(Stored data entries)

*** Begin section ***

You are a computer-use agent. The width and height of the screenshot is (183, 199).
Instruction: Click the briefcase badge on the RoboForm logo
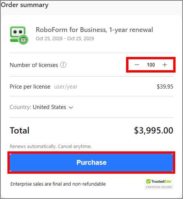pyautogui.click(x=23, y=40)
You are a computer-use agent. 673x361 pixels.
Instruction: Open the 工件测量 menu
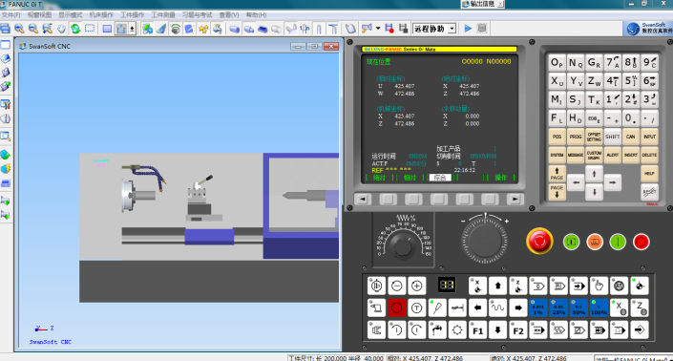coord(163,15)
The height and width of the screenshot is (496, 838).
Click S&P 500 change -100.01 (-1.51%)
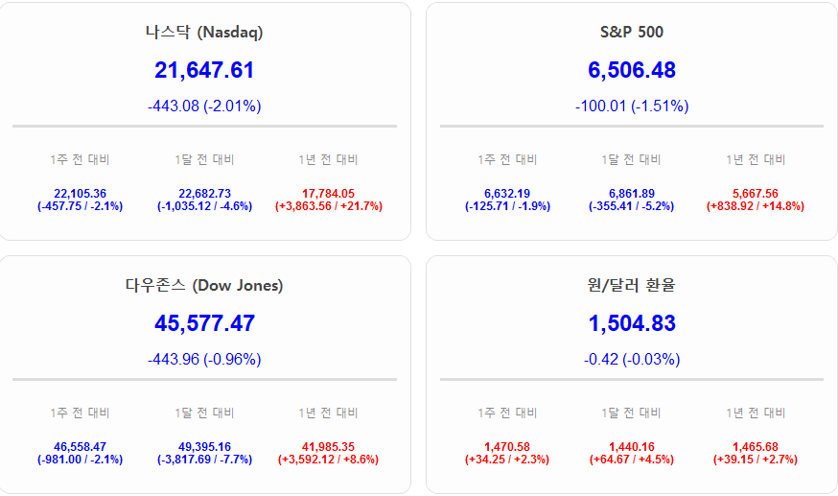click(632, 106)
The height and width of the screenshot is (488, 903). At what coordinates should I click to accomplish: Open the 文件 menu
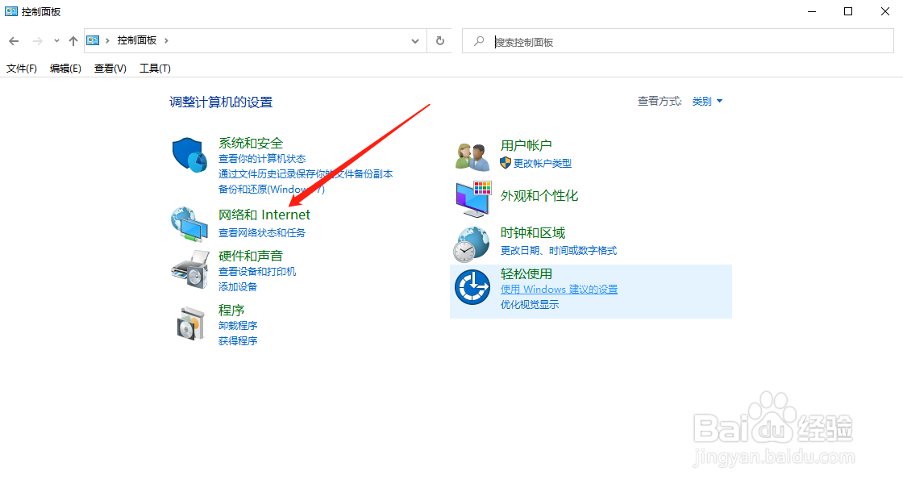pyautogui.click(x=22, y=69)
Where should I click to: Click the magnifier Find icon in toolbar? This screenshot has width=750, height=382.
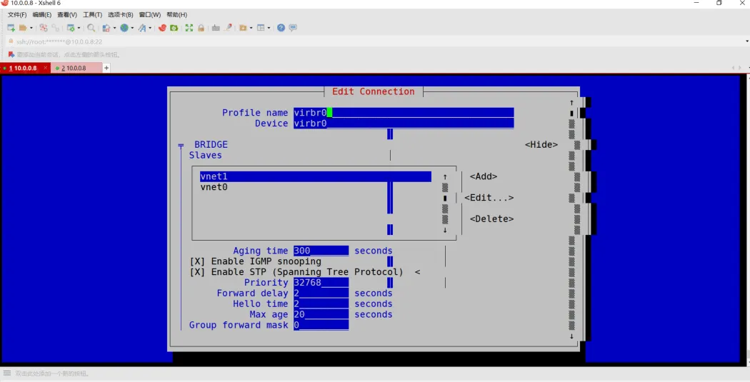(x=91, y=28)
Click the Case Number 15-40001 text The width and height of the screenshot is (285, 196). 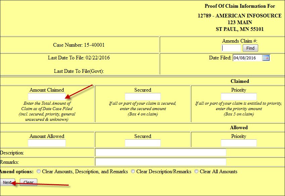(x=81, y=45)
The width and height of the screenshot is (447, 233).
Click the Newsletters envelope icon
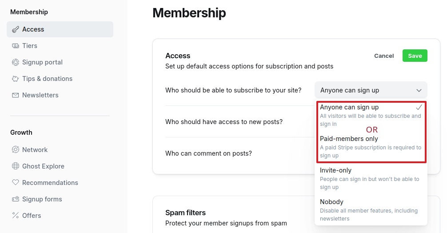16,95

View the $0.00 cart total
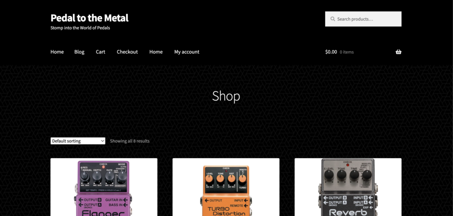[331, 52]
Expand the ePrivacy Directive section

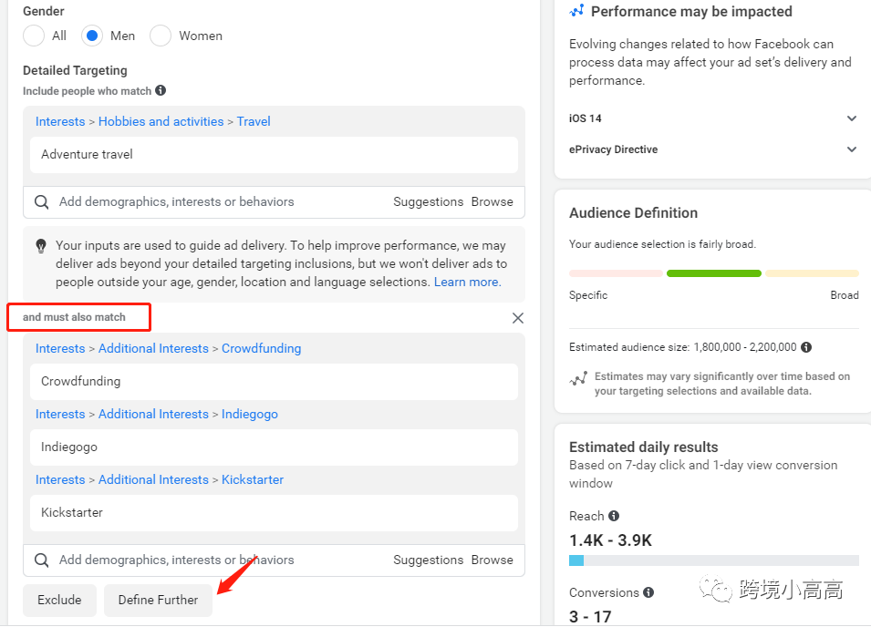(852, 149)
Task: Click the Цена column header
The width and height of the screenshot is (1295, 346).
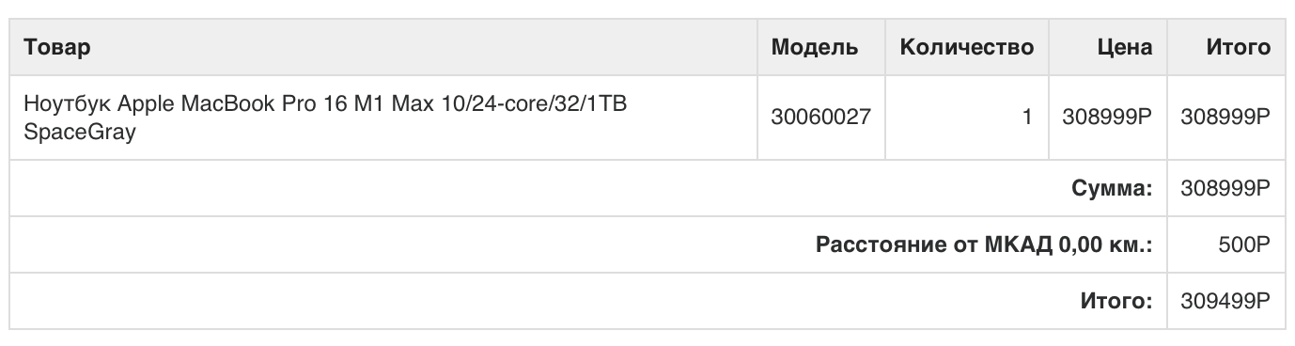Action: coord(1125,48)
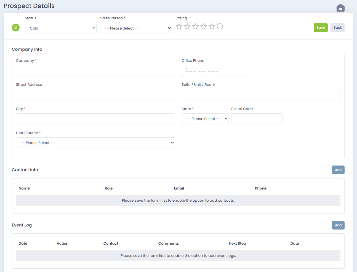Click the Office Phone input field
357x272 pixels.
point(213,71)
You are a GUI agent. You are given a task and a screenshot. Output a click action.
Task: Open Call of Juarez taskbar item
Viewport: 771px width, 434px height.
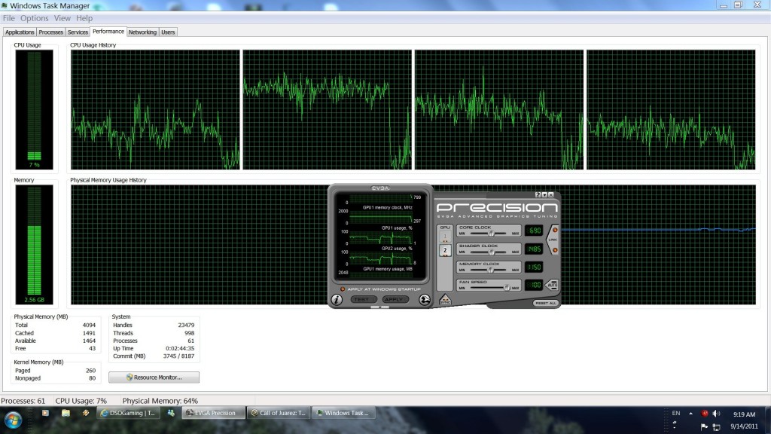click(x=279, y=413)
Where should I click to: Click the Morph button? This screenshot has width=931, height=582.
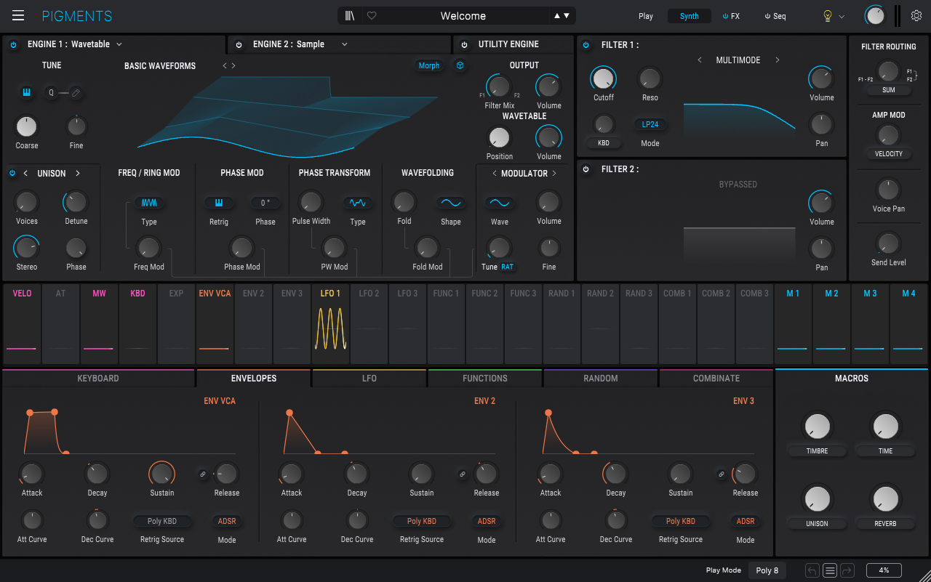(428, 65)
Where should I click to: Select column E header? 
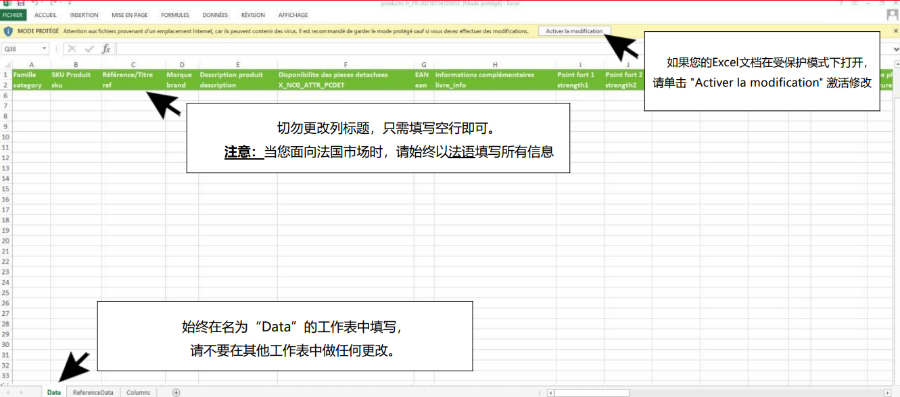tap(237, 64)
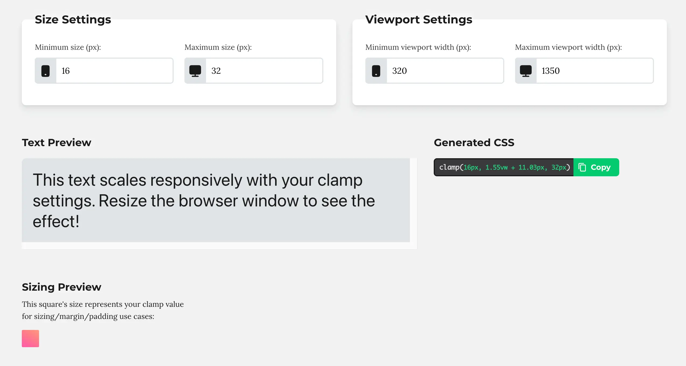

*** End section ***

Pull every line with the word "computer" from the data.

* [ANSWER SECTION]:
You are a computer-use agent. The width and height of the screenshot is (183, 199).
You are a computer-use agent. 673x361 pixels.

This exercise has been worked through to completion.